Any idea for the reason?

These numbers will be affected by the type of slot the card is plugged into (e.g. x8, x16, gen1, gen2, gen3, etc.)

You can get an idea of what type of slot the card thinks it is plugged into by running:

nvidia-smi -a

and looking at the sub-section “GPU Link Info”

Your 1080 GPU shows what I would expect for a x16 gen3 slot
Your 1080Ti seems to be something like a x8 gen2 slot, or x16 gen 1 slot.

Hi Txbob,
thanks for your quick response. nvidia-smi -a shows gen3 X16 PCI slot:

GPU Link Info
PCIe Generation
Max: 3
Current: 3
Link Width
Max: 16x
Current: 16x

Performance State: P5

I’m seeing fairly similar results. I’m using Windows 10 with the 387.92 driver. I’ve confirmed that the GPU is on PCIe Gen 3 x16.

For me, the host to device is correct, but device to host seems significantly slower.

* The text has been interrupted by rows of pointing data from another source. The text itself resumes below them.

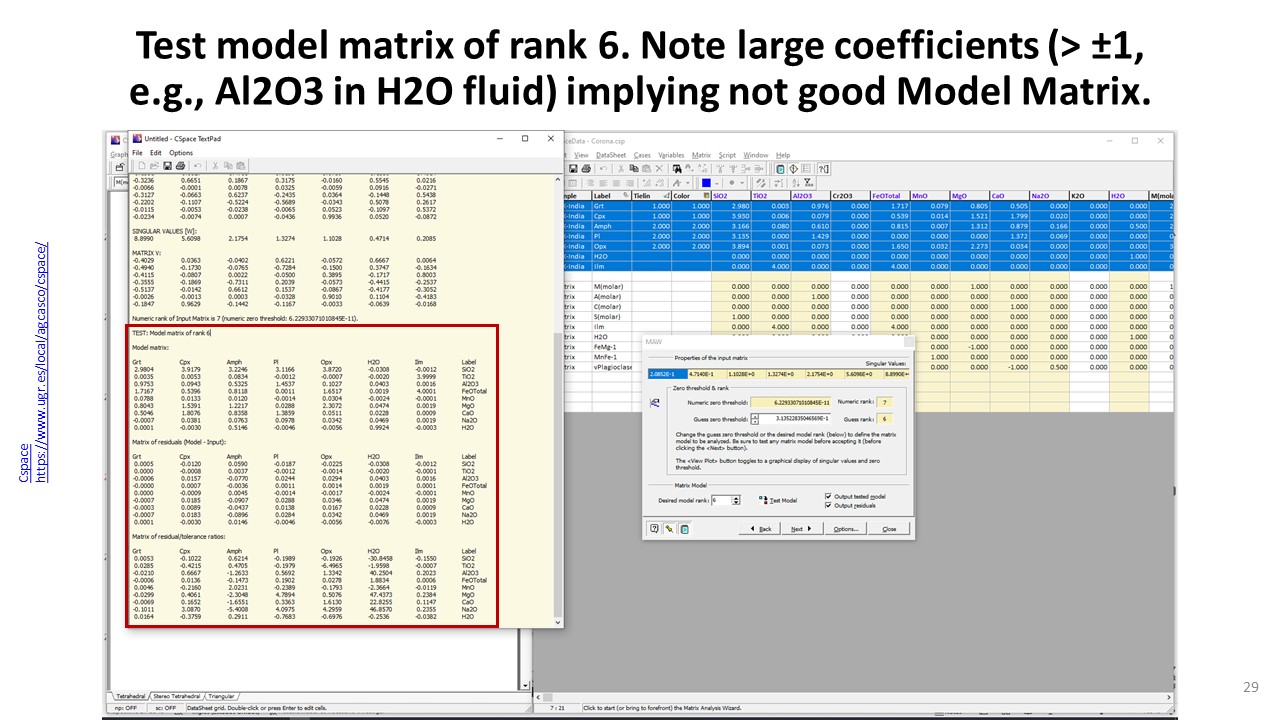The image size is (1280, 720).
Task: Open the Matrix menu
Action: click(x=701, y=155)
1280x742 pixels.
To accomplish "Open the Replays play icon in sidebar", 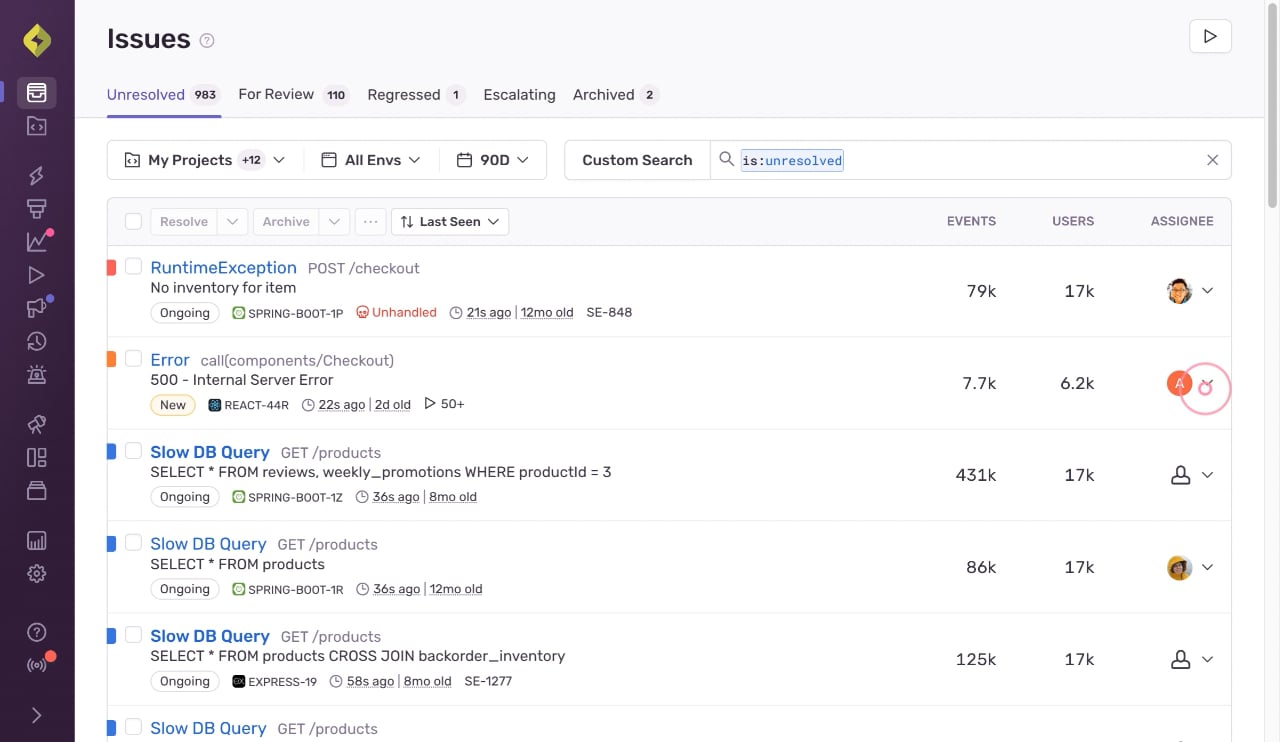I will (37, 275).
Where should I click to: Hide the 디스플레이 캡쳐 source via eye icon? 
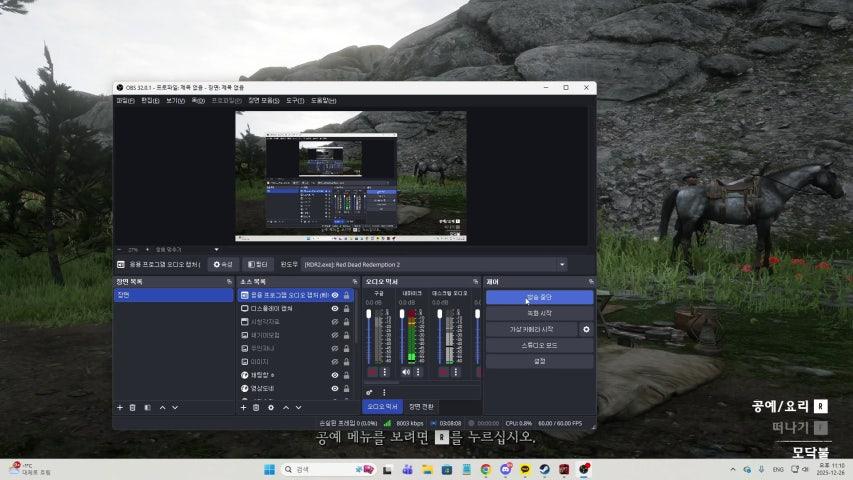pos(335,309)
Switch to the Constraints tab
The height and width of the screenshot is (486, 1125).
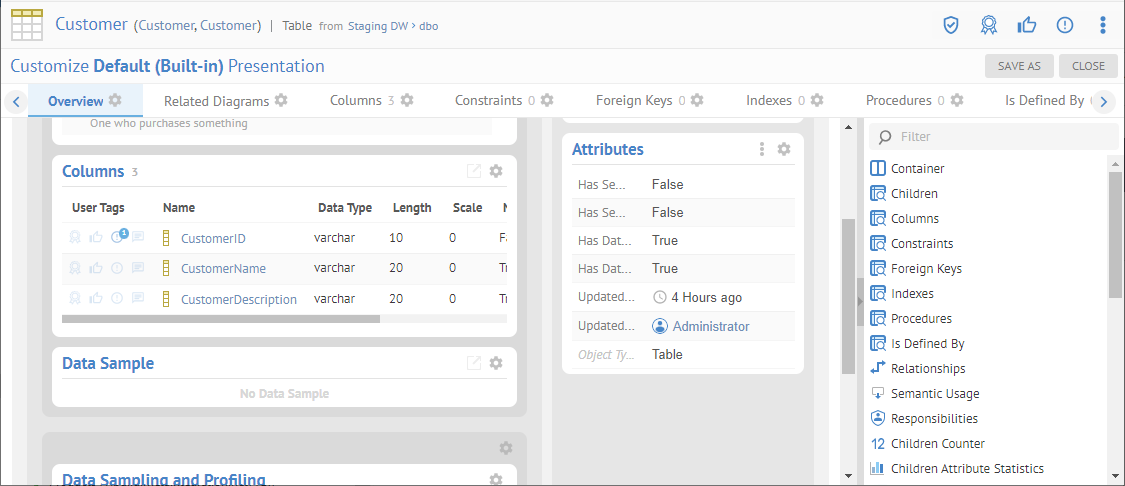coord(489,101)
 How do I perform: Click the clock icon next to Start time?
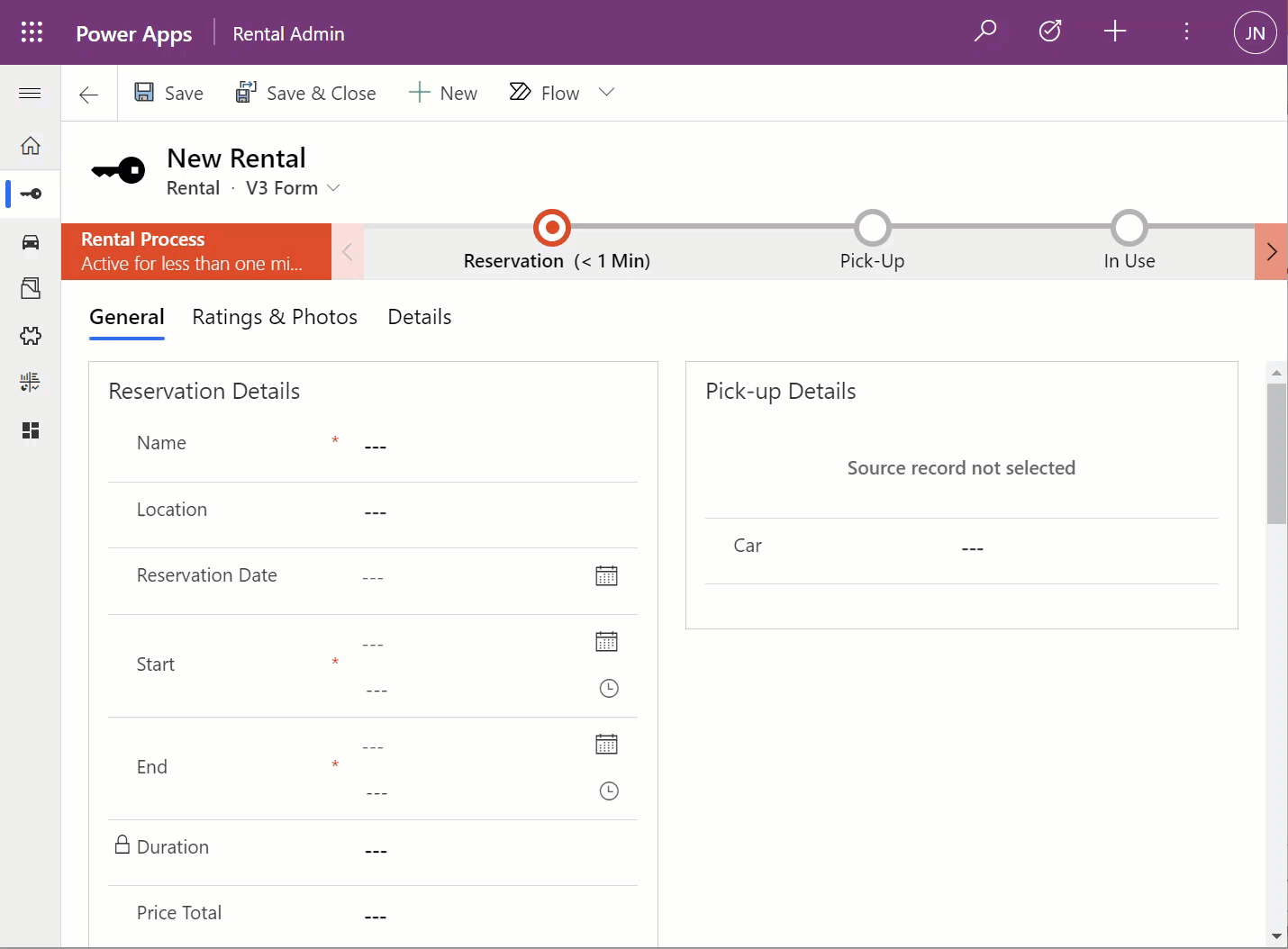[609, 688]
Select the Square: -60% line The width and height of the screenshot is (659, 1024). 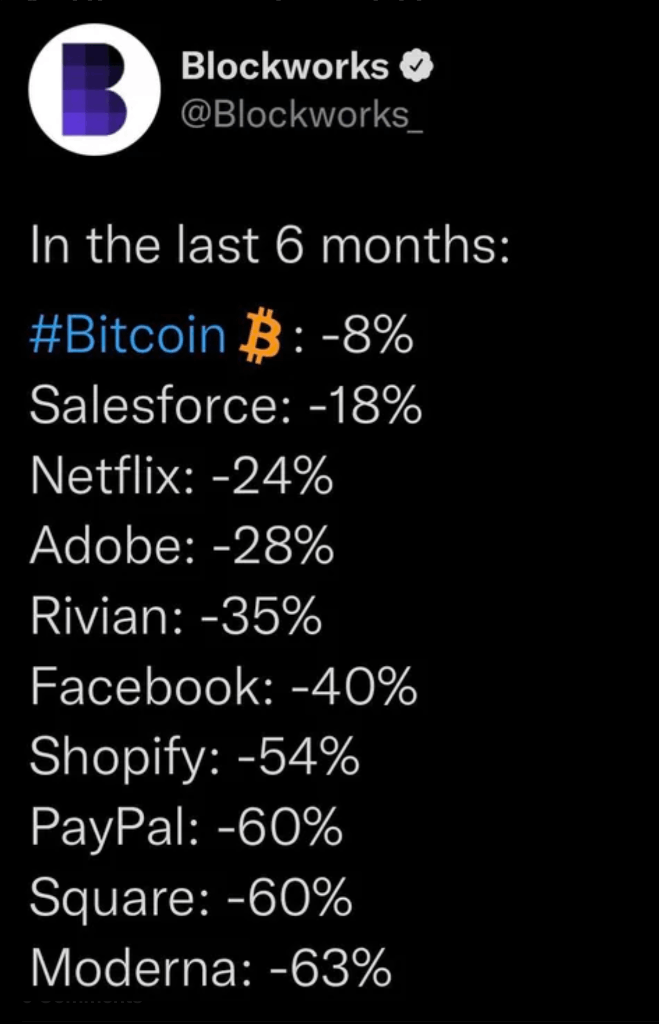(191, 899)
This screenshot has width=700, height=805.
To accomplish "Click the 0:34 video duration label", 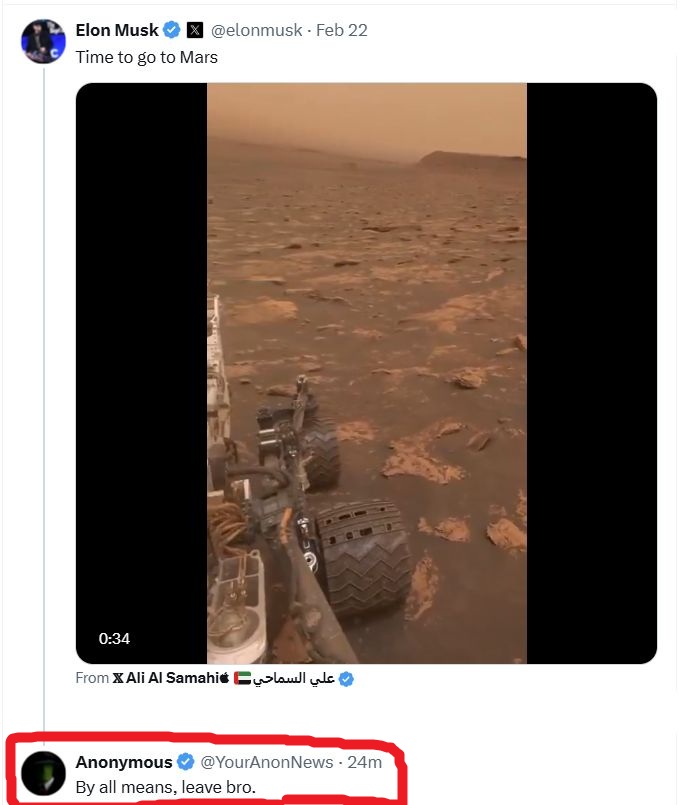I will pos(114,639).
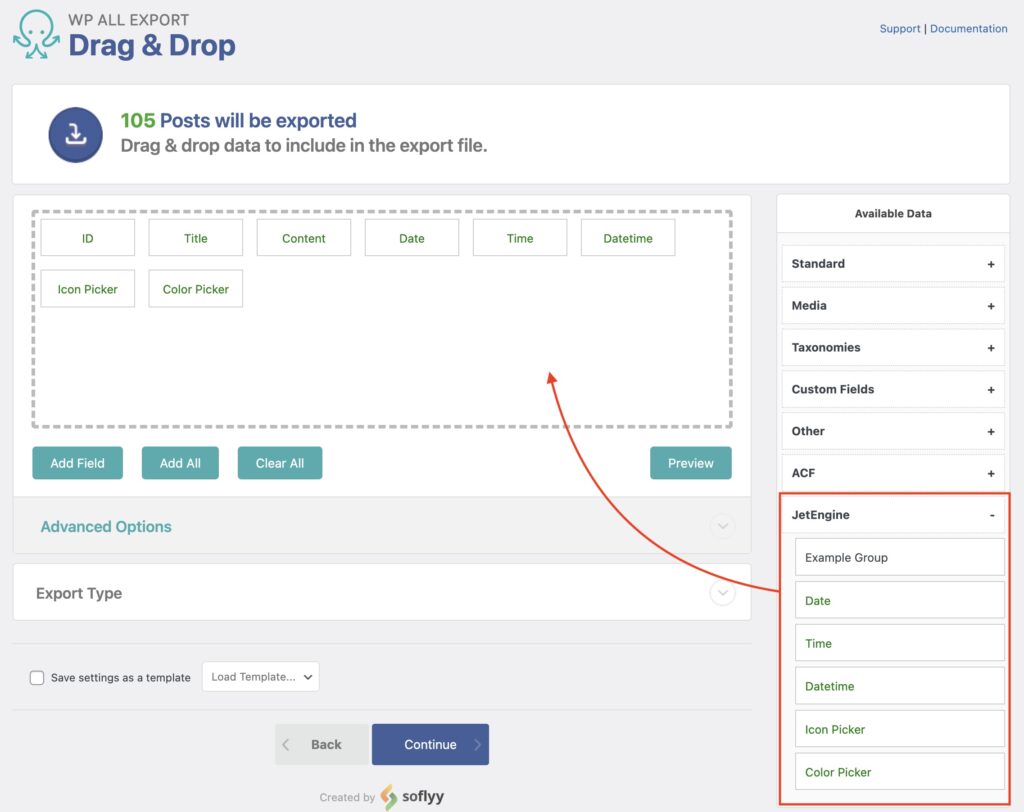
Task: Click the Preview button
Action: click(x=691, y=463)
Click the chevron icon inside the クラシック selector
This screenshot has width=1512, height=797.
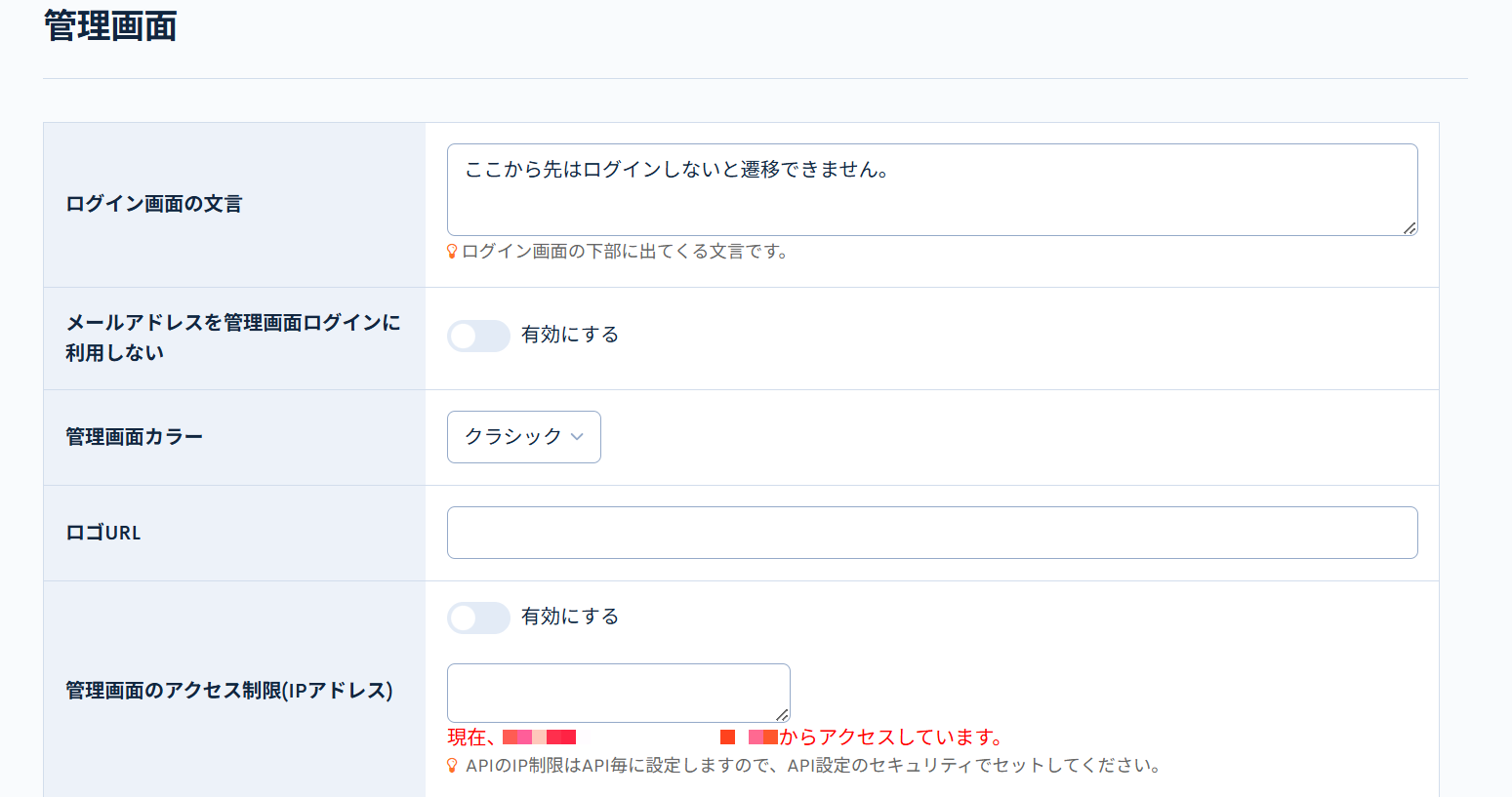tap(578, 438)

[CUDA Bandwidth Test] - Starting...
Running on...

 Device 0: GeForce GTX 1080 Ti
 Quick Mode

 Host to Device Bandwidth, 1 Device(s)
 PINNED Memory Transfers
   Transfer Size (Bytes)        Bandwidth(MB/s)
   33554432                     <b>12808.9</b>

 Device to Host Bandwidth, 1 Device(s)
 PINNED Memory Transfers
   Transfer Size (Bytes)        Bandwidth(MB/s)
   33554432                     <b>5654.1</b>

 Device to Device Bandwidth, 1 Device(s)
 PINNED Memory Transfers
   Transfer Size (Bytes)        Bandwidth(MB/s)
   33554432                     <b>363164.3</b>

The pinned memory device to host bandwidth is less than half of what it should be, and is also slower than device to host using pageable memory.